:: Directions for this task ::
Rewrite the part that opens with the line containing "This screenshot has width=896, height=1317." and closes with the last of the rows, swapping "Stats" for "Overview" and keeping everything else the same. Omit the pictures from your answer.

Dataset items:
┄┄┄┄┄┄┄┄┄┄

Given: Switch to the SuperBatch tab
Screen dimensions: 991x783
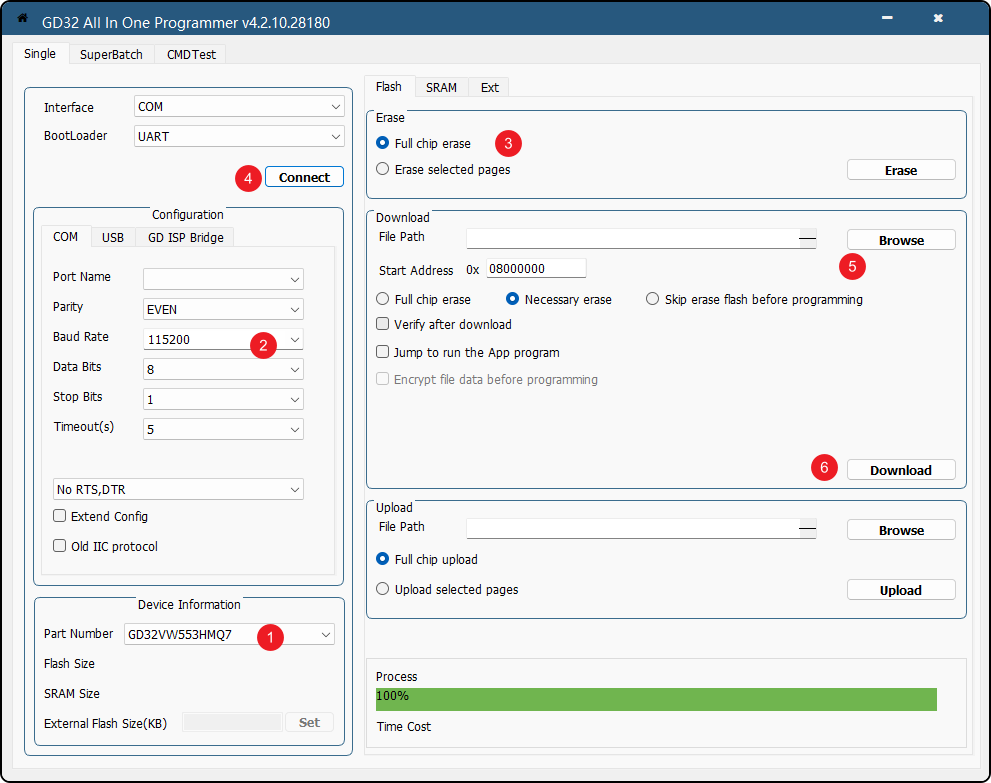Looking at the screenshot, I should pos(111,55).
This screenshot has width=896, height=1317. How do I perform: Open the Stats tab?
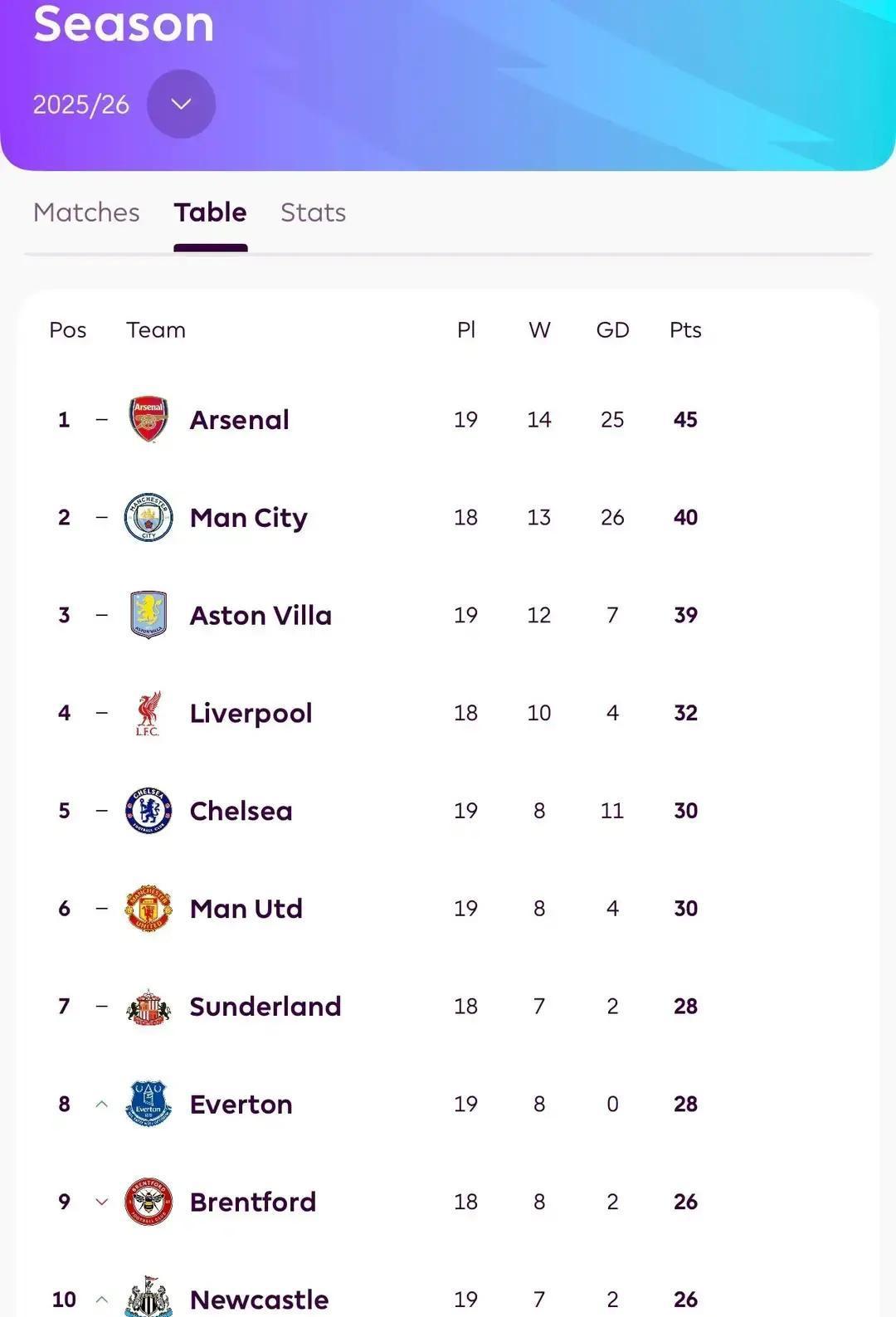coord(313,212)
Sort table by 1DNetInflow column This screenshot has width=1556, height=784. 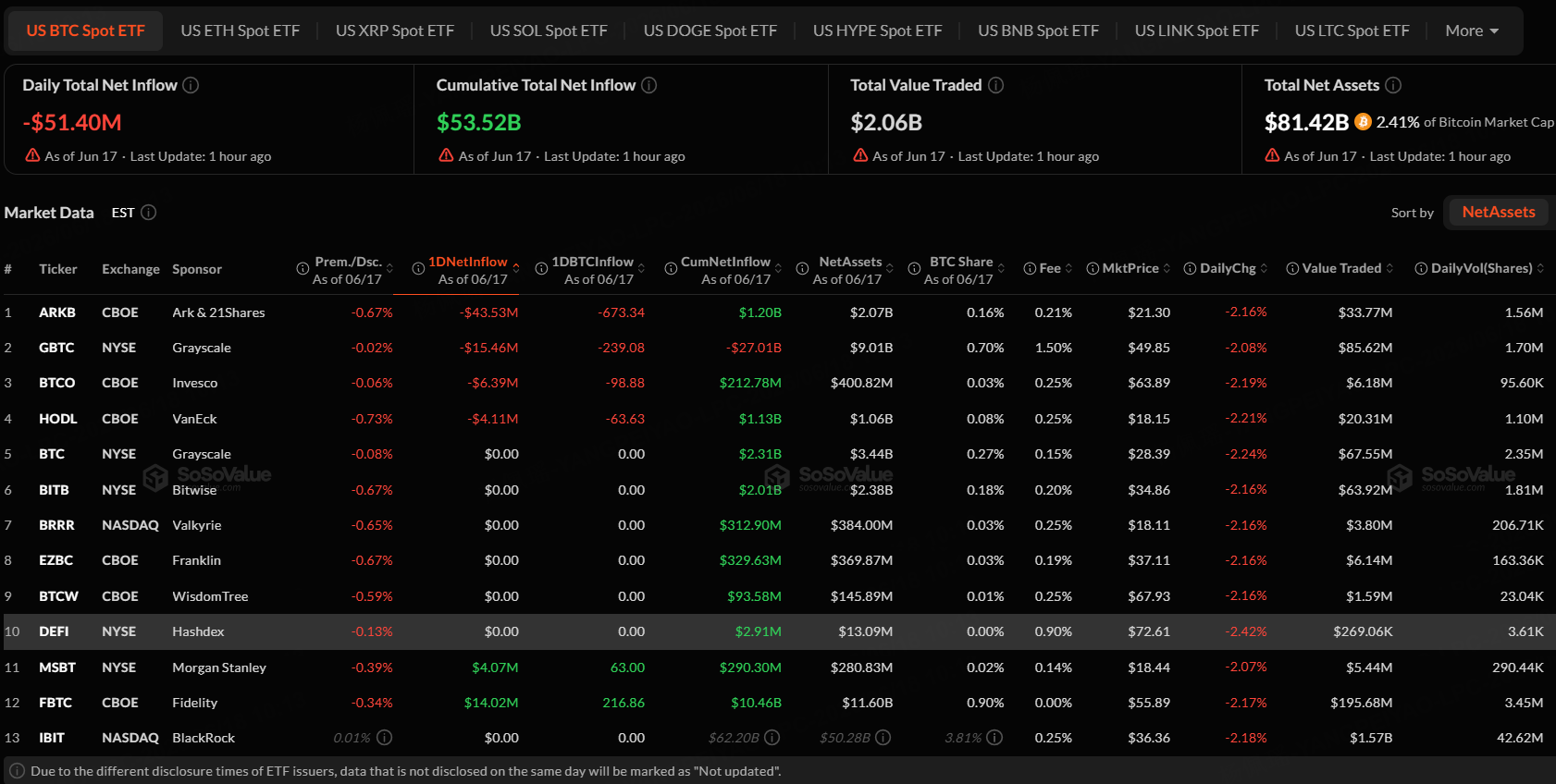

┄┄┄┄┄┄┄┄┄┄

:: Exercise solution ::
This screenshot has width=896, height=1317. How do I perform: Open the Overview tab?
coord(313,212)
Sort table by 1DNetInflow column This screenshot has width=1556, height=784. 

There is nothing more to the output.